Refer to Interactive logon: Require Domain Controller authentication to unlock workstation

It is a security setting that essentially if not enabled allows the user to login w/o validating to a domain controller.

In your case User A validated and was cached. User B was validated and when User A came back, it used the cached. If that setting is set, it should require re-authentication back to the domain controller so there's the draw back. If you have a say a laptop and lost your network connection, how do you connect back to the domain controller to unlock. Hence it can be a 'dangerous' setting.

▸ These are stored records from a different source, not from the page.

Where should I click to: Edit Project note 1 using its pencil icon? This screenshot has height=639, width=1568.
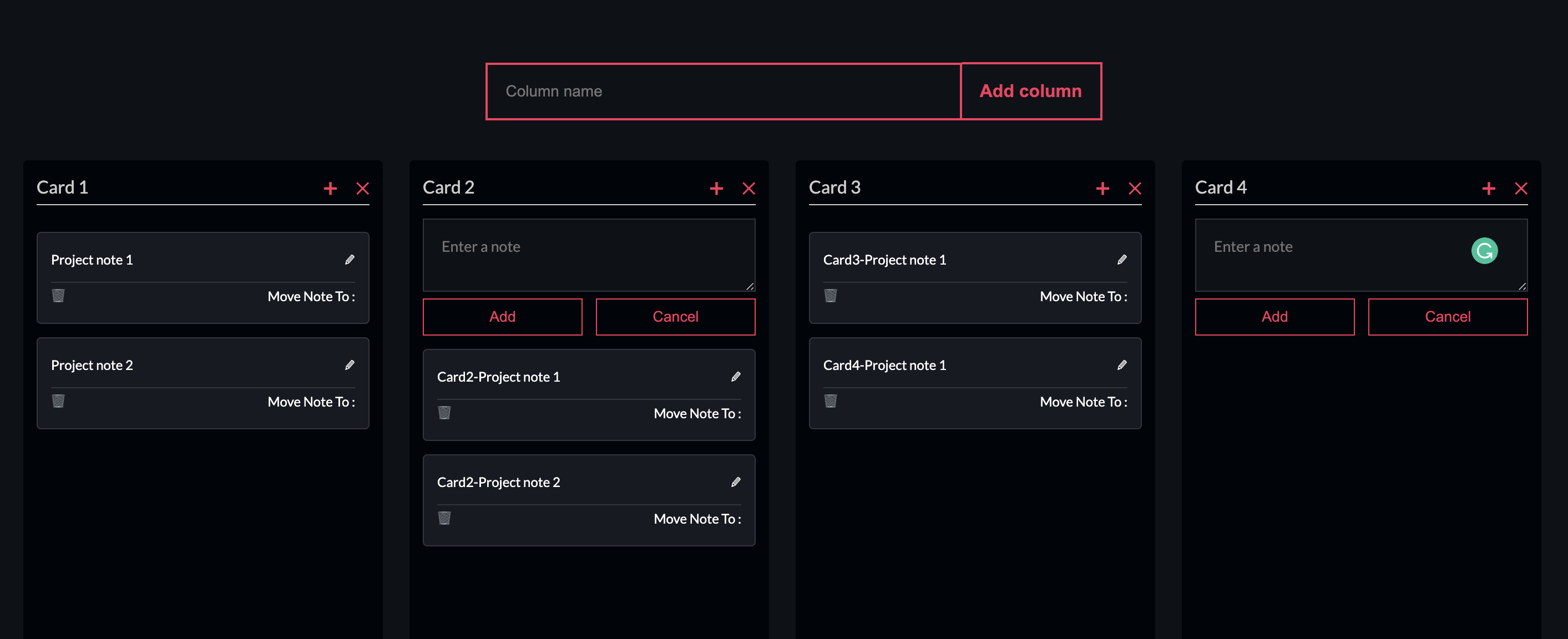[350, 259]
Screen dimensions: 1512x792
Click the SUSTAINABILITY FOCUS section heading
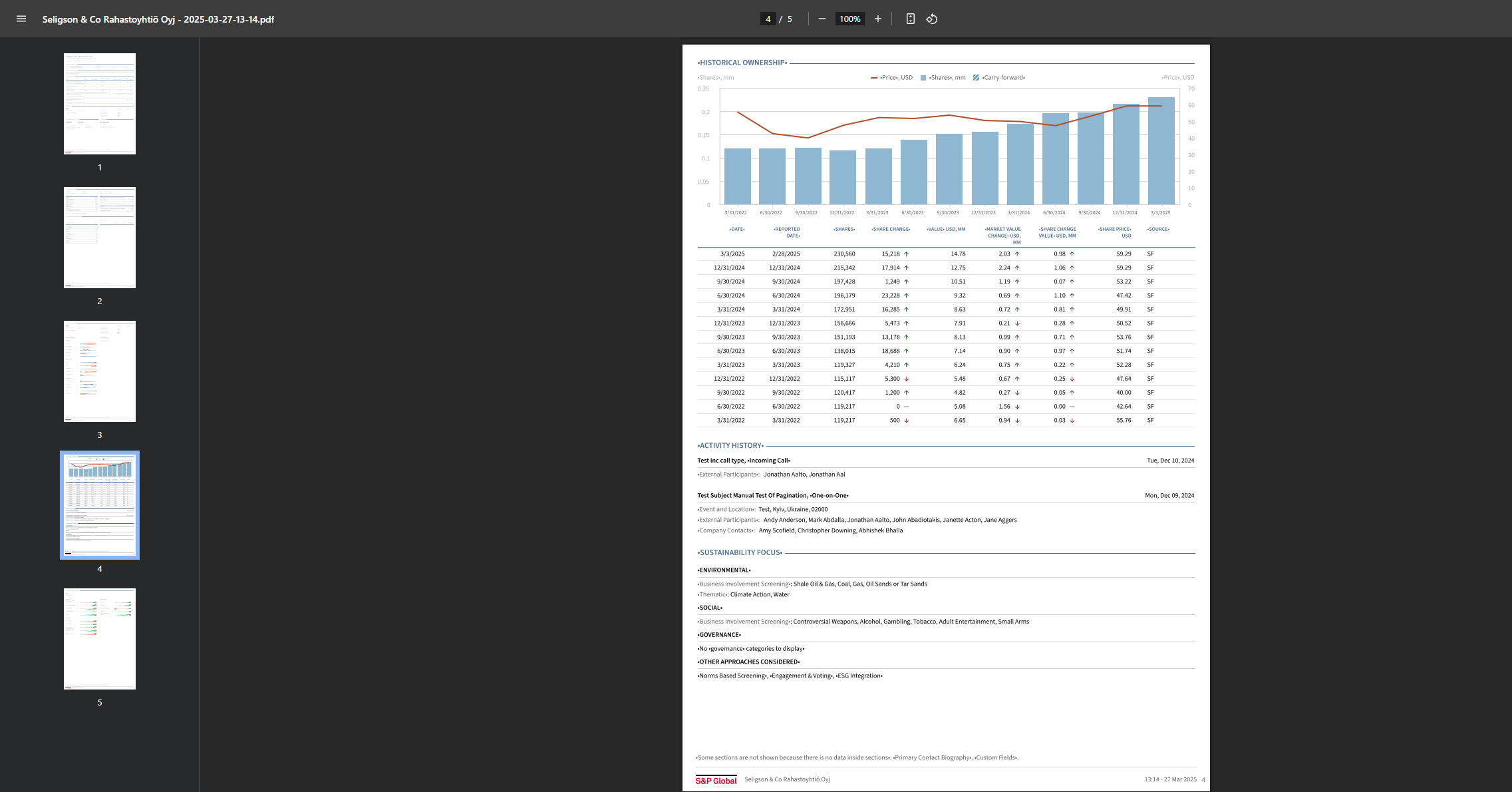740,552
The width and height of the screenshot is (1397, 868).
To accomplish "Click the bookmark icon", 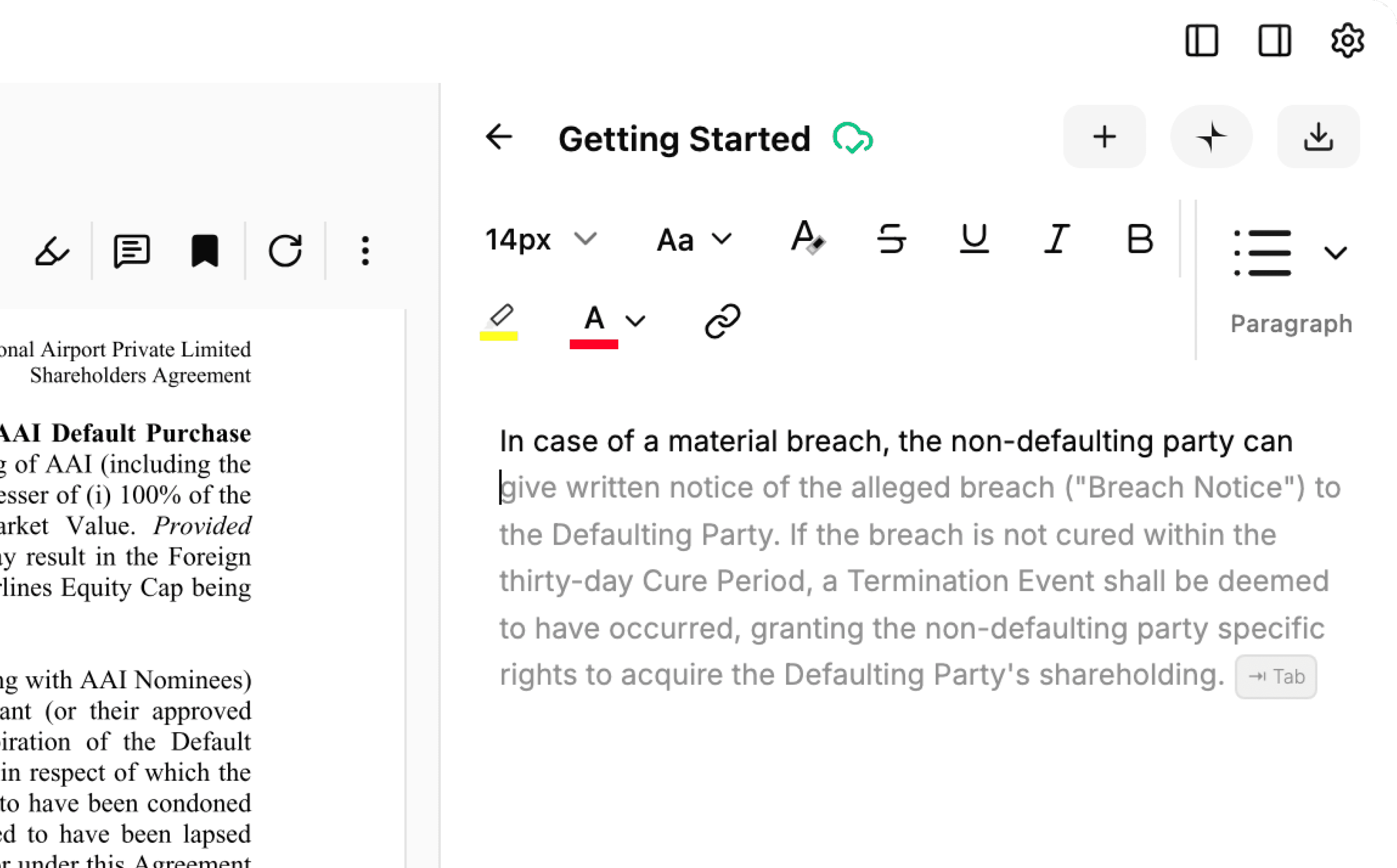I will (205, 251).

  • Thank you, the link was helpful for my general understanding. However, neither your link nor related Google results indicate that cached credentials would be used to automatically authenticate a user (no need for entering a password). As far as I understand, even locally cached credentials serve only as comparison for what the user enters on logging in. So theoretically there should not exist a scenario where User B can log in as User A, whether or not User A has had his credentials cached. Yet it still happens.
    – Inarion
    Mar 16, 2018 at 7:19
  • Interesting enough your comment sparked a wonder on what is different in the various logon methodologies used by Windows, for Windows 10 it was replaced with Microsoft Windows Credential Provider Integration, doing a deeper dive you'll find CREDENTIAL_PROVIDER_USAGE_SCENARIO enumeration See the remarks section Mar 16, 2018 at 16:51
  • Remarks: Starting in Windows 10, the CPUS_LOGON and CPUS_UNLOCK_WORKSTATION user scenarios have been combined. This enables the system to support multiple users logging into a machine without creating and switching sessions unnecessarily. Any user on the machine can log into it once it has been locked without needing to back out of a current session and create a new one. Because of this, CPUS_LOGON can be used both for logging onto a system or when a workstation is unlocked. Mar 16, 2018 at 16:55
  • This is wrong. The OP is experiencing a case where a previously logged on but locked account becomes unlocked without the user providing their credentials. The GPO setting you reference controls Windows behavior when credentials are provided...but those credentials must still be provided for the logon session to be unlocked. Mar 18, 2018 at 15:25

So it seems our IT guys found the problem. All of our PCs, whether Dell or HP brand, have the HP Remote Graphics Sender installed (Version 6.0.3 in the case of my PC). Disabling the corresponding service immediately stops the offending behavior.

As for why this specific service enabled that kind of unheard-of behavior in Windows: We don't know. We are completely clueless.
We most likely won't allocate any more resources towards this issue, as we don't need the Sender service (only using the Receiver). So I can only speculate that the issue might be caused by some sort of incompatibility between the HP software and our PCs of the Dell brand. (Most of the affected PCs were from Dell, although a couple of - older? - HP computers were misbehaving as well, so that can't be the full story.)

All things considered the whole affair remains unsatisfyingly mysterious, but unfortunately I'm not in a position to further investigate this matter - both from a funding as well as a privileges point of view.